All of your over-thinking and perfectionism is doing your kids more harm than good.
Look, we get it. Motherhood is the land of stress and anxiety. And frankly, it makes sense to feel worried about the health and well-being of your tiny minions — especially when you realize that all women enter the profession of motherhood with few qualifications or experience. But if you feel anxious more often than not, you need to rein in your worries a little bit. Even if it’s well-intentioned, unchecked anxiety can produce undesirable outcomes in your kids. Consider the following facts.
Anxiety wastes energy
Let’s do a little experiment — of all the worries you’ve had in the last 24 hours, how many have actually been realized? Probably very few, if any at all. Anxiety requires a huge amount of mental energy for a very small positive outcome. Not only that, hyper-vigilance against perceived threats can actually reduce your mental and emotional energy when real threats and worries arise. Your kids need you to be on top of your game for the real concerns of life, rather than wasting your energy on anxiety.
Anxiety reduces honesty
Kids are crazy perceptive of emotions, believe it or not. Even if you keep your anxiety inside, your kids can pick up on when you’re feeling worried and overwhelmed. The end result of this perception, unfortunately, is that they will grow to hide their feelings and experiences when they anticipate that their honesty will increase your anxiety. If you want to provide your children with an open-door policy, they need to intrinsically understand that their life experiences won’t derail you.
Every good mom wants her children to have a fantastic childhood. Unfortunately, kids are unable to fully enjoy their youth if they’re cast in a family caretaking role.
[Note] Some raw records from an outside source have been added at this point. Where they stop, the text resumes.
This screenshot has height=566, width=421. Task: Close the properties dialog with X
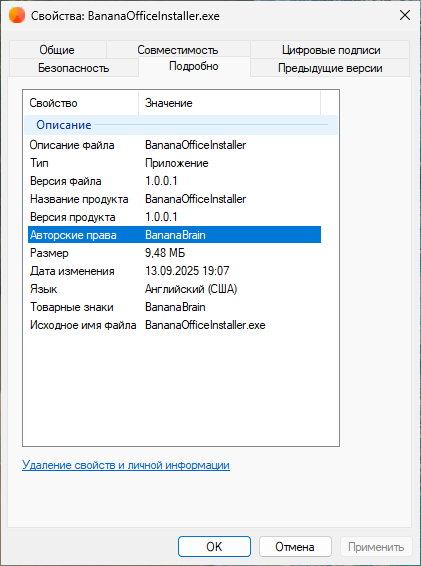405,16
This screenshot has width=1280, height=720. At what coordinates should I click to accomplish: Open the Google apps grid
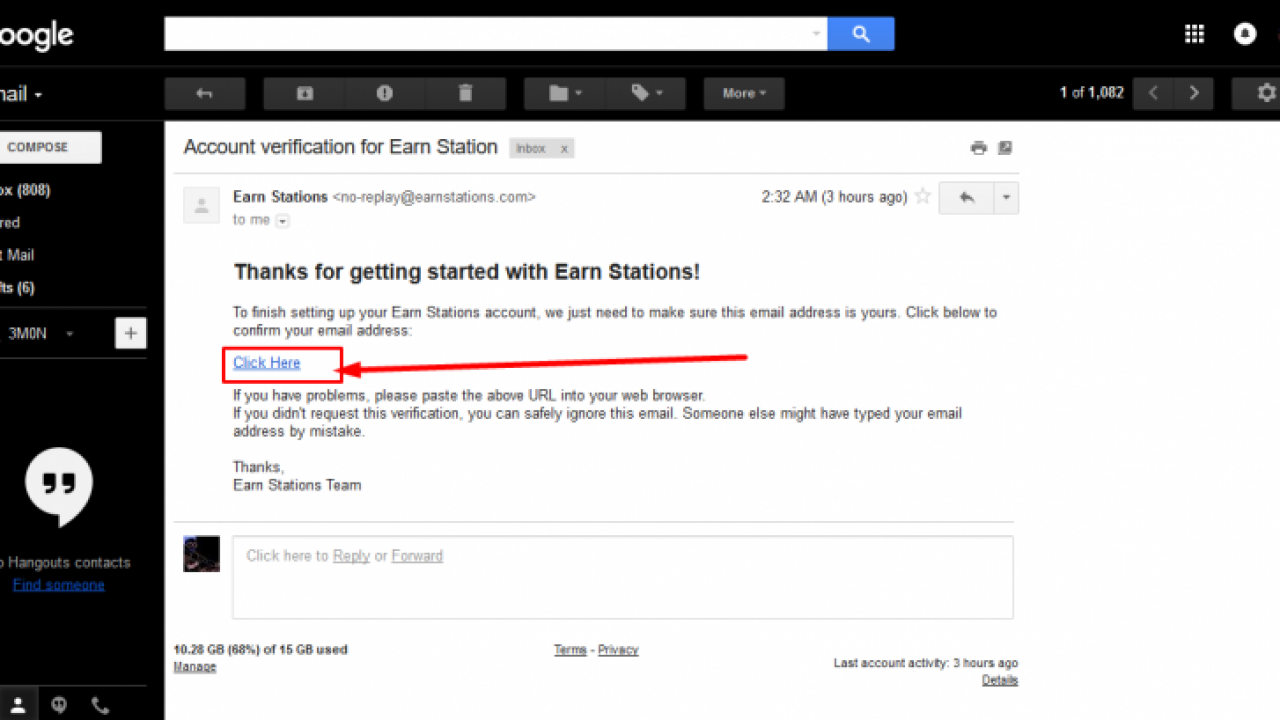pyautogui.click(x=1194, y=34)
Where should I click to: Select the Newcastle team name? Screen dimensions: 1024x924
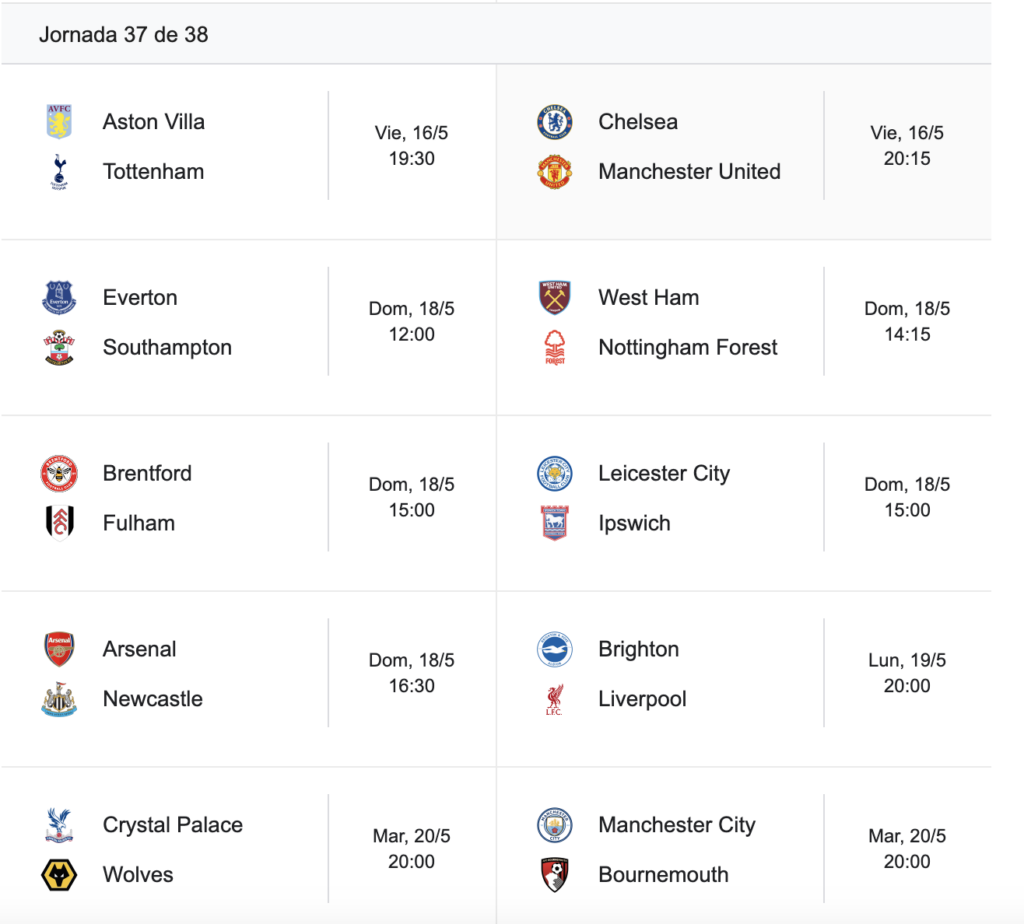(153, 699)
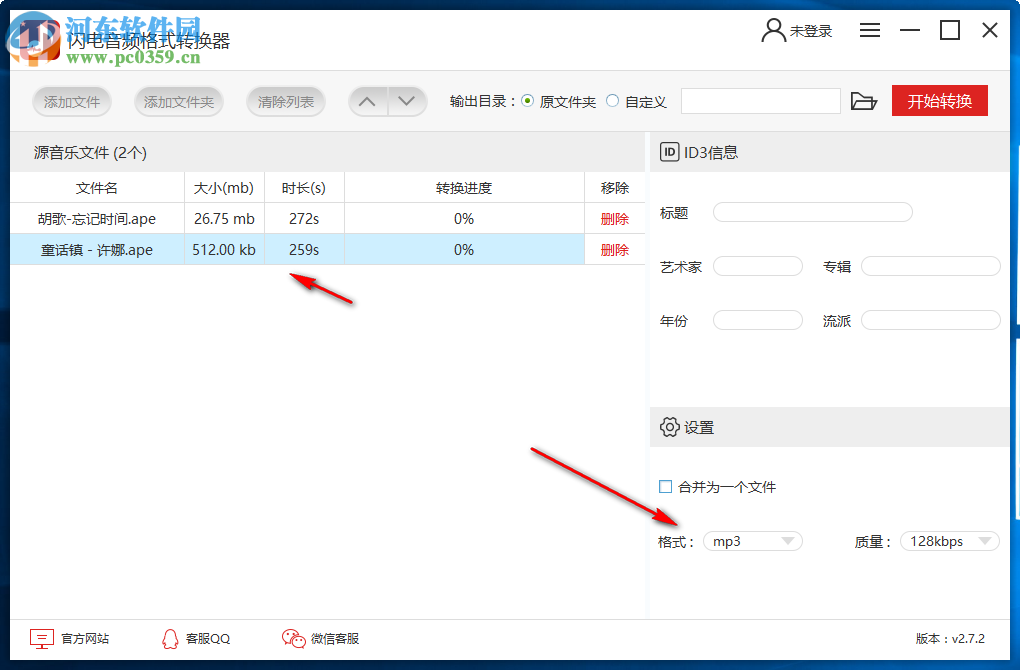Click the ID3 badge icon on the info panel
The height and width of the screenshot is (670, 1020).
tap(668, 152)
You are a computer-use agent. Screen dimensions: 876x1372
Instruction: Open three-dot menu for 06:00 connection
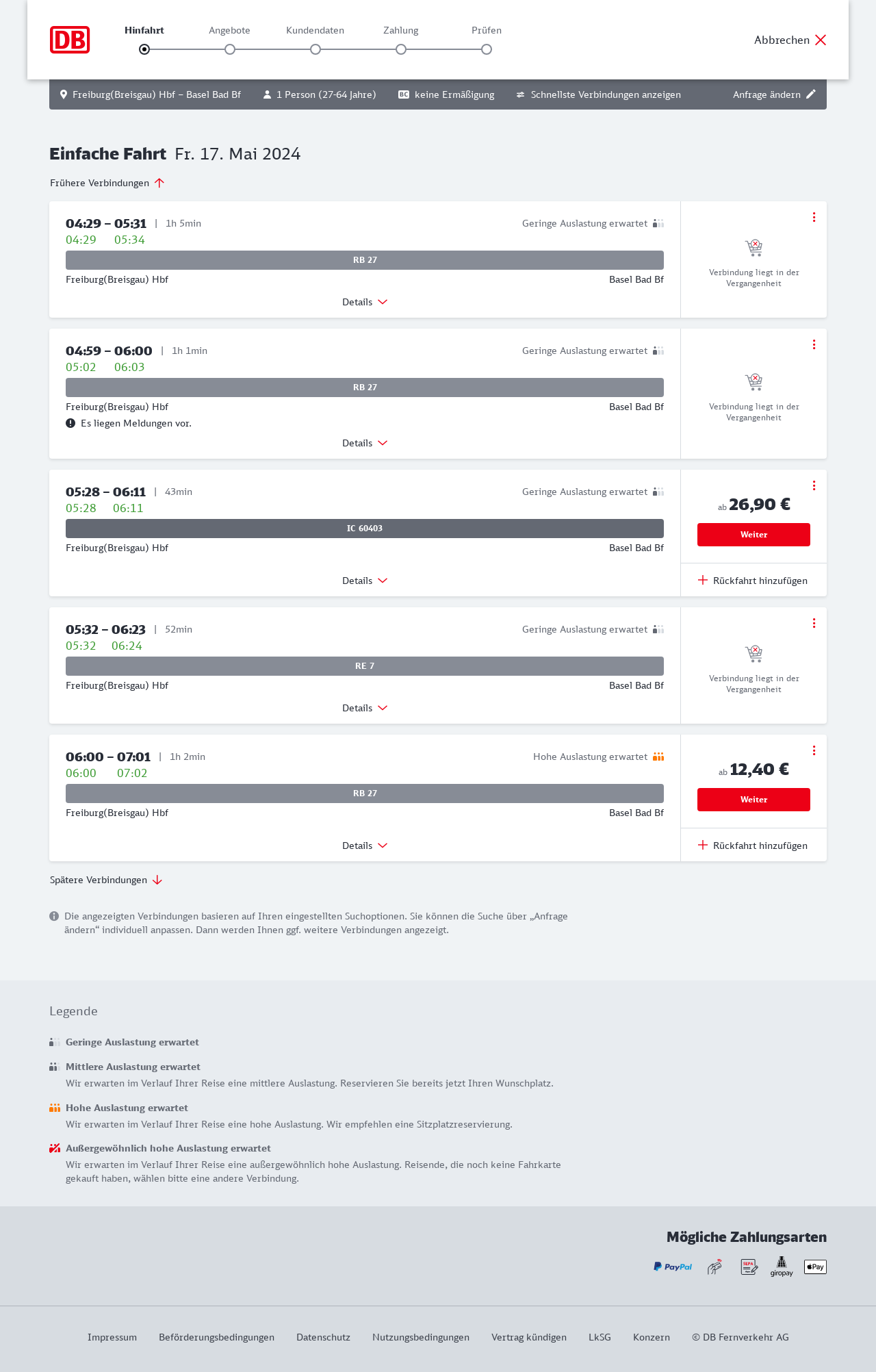pyautogui.click(x=814, y=750)
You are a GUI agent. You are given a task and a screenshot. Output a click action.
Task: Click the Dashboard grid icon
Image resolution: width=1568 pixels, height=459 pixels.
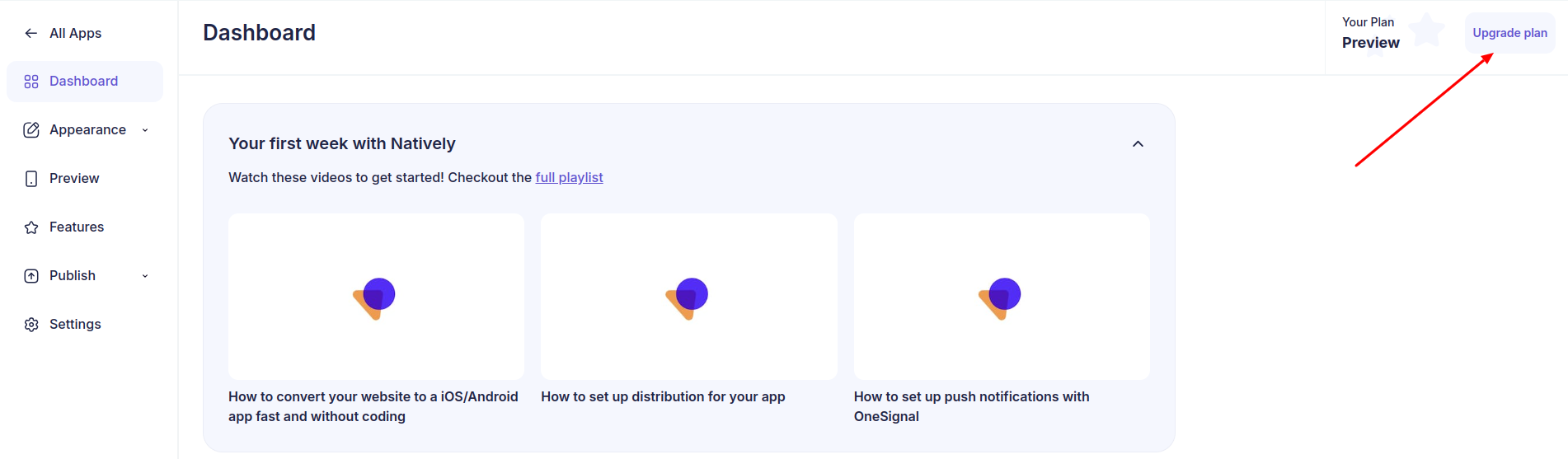point(31,82)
If your kids understand that you’re a perpetual worrier, they will start to worry about you and try to take care of you.
Anxiety breeds self-absorption
This may seem a little harsh, but ongoing anxiety compels people to spend an inordinate amount of time keeping the worries of the world at bay. For moms, this may translate into a constant stream of thoughts about what she needs to do, where she needs to go, and how she can quash her fears in the moment. Even if all these thoughts are technically related to the kids, they’re really about mom and what she requires to survive the present. As a result, an overly-anxious mom may entirely miss her child’s feelings and real needs while she remains busy with her anxious thoughts and actions.
According to John Hopkins psychologist Dr. Golda Ginsburg, nearly 65 percent of children who live with an anxious parent meet the criteria for an anxiety disorder. While genetics likely play a role, it’s hard to discount the evidence that anxiety can be a learned behavior in the home environment. Try to keep your anxiety under control so your kids don’t learn to cope with the world through worry.
How to find help
First of all, moms, please don’t feel guilty about your anxiety. Guilt will only produce more worry. If you’re feeling anxious all the time, try self-care strategies like exercise, yoga, prayer or going out with friends. If, however, your anxiety doesn’t respond to self-care, you may want to reach out to your physician. Your doctor can give you a referral to a counselor or behavioral therapist, and may even recommend medication to help reduce your anxiety. There’s no shame in asking for help, and your kids will certainly benefit from your bravery.